What is expected. Write the data out again, word for word.

Dataset records.
_ _ _
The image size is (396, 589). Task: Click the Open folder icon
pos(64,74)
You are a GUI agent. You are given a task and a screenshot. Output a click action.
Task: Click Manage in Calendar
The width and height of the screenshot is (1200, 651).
_ _ _
Completed exercise.
The image size is (396, 589). Task: Click the Open folder icon
pos(64,74)
You are a GUI agent. You are given a task and a screenshot. Output a click action.
Task: Click Manage in Calendar
The width and height of the screenshot is (1200, 651).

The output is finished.